Image source: WBUR
With higher prices and rising interest rates amid inflation, shoppers find it hard to dream of big purchases.
Homes, cars, and even gadgets have become luxuries beyond the reach of most people.
Used cars are also plagued by inflation for car buyers.
CarMax, the largest used car dealership in the United States, saw its sales drop sharply.
On Thursday, the company said its profits fell 54% as the number of cars sold in the quarter fell 6.4% from 2021.
CarMax attributes the decline to “vehicle affordability challenges” resulting from inflationary pressures, rising interest rates, and low consumer confidence.
Although higher prices boosted the company’s overall sales, the results lagged analysts polled via Refinitiv.
The figures alarmed investors.
Stocks across the industry
On Thursday, shares of CarMax (KMX) plunged more than 24%.

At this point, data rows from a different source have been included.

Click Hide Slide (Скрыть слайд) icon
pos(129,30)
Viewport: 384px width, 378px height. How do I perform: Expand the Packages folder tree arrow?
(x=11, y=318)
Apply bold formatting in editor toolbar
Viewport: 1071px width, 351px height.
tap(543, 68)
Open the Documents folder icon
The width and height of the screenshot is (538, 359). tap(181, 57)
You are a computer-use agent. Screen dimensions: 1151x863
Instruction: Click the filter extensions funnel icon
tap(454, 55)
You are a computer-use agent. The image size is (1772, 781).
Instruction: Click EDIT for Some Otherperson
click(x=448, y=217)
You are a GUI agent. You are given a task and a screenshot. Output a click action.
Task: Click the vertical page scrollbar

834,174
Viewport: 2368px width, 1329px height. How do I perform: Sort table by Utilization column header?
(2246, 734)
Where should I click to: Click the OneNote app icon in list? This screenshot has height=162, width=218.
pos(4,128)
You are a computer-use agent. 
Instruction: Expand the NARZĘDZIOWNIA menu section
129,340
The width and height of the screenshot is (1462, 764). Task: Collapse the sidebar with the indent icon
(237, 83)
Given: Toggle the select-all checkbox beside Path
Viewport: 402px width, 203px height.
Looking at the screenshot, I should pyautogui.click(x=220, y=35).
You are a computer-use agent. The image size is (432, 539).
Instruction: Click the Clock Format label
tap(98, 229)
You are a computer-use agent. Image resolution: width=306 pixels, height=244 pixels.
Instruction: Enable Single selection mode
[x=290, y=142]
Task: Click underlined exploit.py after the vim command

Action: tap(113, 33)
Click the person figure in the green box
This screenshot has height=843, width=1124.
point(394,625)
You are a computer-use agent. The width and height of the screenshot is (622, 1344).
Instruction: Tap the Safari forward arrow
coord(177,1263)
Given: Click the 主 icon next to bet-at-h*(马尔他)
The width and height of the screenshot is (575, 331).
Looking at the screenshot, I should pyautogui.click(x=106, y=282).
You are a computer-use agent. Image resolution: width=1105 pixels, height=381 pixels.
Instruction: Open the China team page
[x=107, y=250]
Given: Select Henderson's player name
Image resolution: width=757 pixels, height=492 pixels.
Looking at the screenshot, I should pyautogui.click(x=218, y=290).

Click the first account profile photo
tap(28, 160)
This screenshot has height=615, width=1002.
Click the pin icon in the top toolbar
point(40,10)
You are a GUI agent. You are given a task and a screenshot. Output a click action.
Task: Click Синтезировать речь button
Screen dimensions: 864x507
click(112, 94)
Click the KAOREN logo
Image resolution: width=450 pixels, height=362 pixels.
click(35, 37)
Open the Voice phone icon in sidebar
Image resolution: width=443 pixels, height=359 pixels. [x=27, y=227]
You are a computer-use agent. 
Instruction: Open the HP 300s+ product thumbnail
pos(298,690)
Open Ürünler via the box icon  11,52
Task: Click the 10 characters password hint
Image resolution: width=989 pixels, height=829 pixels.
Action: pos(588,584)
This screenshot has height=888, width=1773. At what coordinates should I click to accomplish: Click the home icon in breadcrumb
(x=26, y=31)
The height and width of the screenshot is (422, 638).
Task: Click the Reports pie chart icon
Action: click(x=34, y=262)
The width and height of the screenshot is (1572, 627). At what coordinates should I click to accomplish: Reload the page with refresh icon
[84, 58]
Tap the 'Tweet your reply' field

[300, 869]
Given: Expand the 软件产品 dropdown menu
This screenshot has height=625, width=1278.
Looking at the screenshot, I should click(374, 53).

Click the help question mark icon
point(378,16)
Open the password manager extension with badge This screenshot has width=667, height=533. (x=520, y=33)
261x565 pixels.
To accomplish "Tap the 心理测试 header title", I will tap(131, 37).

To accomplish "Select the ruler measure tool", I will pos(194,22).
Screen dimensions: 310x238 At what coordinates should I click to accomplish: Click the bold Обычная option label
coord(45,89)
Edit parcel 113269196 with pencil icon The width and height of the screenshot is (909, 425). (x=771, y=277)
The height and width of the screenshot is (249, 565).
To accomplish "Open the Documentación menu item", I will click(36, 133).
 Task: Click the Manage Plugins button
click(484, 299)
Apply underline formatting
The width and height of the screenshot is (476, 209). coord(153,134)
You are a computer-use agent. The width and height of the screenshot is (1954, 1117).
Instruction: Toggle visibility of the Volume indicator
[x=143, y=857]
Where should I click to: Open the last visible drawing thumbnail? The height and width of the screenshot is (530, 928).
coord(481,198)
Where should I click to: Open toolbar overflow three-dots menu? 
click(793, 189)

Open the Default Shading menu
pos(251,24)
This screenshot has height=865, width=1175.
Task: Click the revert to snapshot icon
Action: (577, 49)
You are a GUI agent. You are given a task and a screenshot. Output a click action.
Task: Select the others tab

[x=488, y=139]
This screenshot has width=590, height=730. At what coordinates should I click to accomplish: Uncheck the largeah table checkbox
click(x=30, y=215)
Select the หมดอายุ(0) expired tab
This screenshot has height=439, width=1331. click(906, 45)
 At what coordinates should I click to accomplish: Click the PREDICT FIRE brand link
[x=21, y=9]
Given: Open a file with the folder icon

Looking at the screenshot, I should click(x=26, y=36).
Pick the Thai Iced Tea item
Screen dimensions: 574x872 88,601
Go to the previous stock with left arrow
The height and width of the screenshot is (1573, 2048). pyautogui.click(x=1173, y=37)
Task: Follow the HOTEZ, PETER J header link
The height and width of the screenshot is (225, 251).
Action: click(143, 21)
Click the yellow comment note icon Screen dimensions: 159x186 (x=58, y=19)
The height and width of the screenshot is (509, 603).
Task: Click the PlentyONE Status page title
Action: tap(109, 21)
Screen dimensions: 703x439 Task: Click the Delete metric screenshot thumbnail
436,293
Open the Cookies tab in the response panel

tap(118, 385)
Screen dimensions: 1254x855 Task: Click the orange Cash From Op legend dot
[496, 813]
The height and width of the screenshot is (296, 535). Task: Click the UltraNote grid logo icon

However, they weren’t the only ones, as the shares of other auto dealers all fell.
Shares of competitor Carvana (CVNA) fell 23%, while AutoNation (AN), the nation’s largest new car dealer, fell 10%.
Meanwhile, other automakers such as General Motors (GM), Ford (F) and Tesla (TSLA) also had lower stakes.
Car prices have risen steadily over the past two years.
The shortage of parts, especially computer chips, has limited supply due to increased consumer demand.
Rising prices have played a major role in general inflationary pressures, as roughly 40% of US households buy a car every year.
In recent months, the Federal Reserve has aggressively raised interest rates (at a historic pace) to keep prices in check.
The central bank has also tried to reduce consumer demand and slow the economy.
Used car prices
According to the Consumer Price Index, a key measure of inflation, used car prices fell 2% from a record high in January last month.
However, the numbers are still 48% higher than in August 2019.
Meanwhile, new car prices hit an all-time high in August this year, rising 30% over the past three years.
According to CarMax, the average car price of $28,657 for the three months ending in August was 9.6% higher than last year.
However, it was also a decrease of 1% from the previous quarter.
However, CarMax executives said it wasn’t just the cost of buying and financing a car that dragged the sales.
General pressure on household balance sheets as a result of the general price increase was also a problem.
William Nash, the CEO of CarMax, was in talks with investors when he pointed out that the posts were higher than before.
“Consumer confidence, certainly during the quarter, [reached] all-time low as far as recent history, I mean even lower than the height of the pandemic,” he said.
“So I think consumers are prioritizing their spending a little differently.”
Due to the increase in reserves to cover any credit losses in the financial sector, CarMax’s results also suffered.
The company more than doubled the $ 35.5 million it had in reserve a year ago, reaching $ 75.5 million at the end of the final quarter.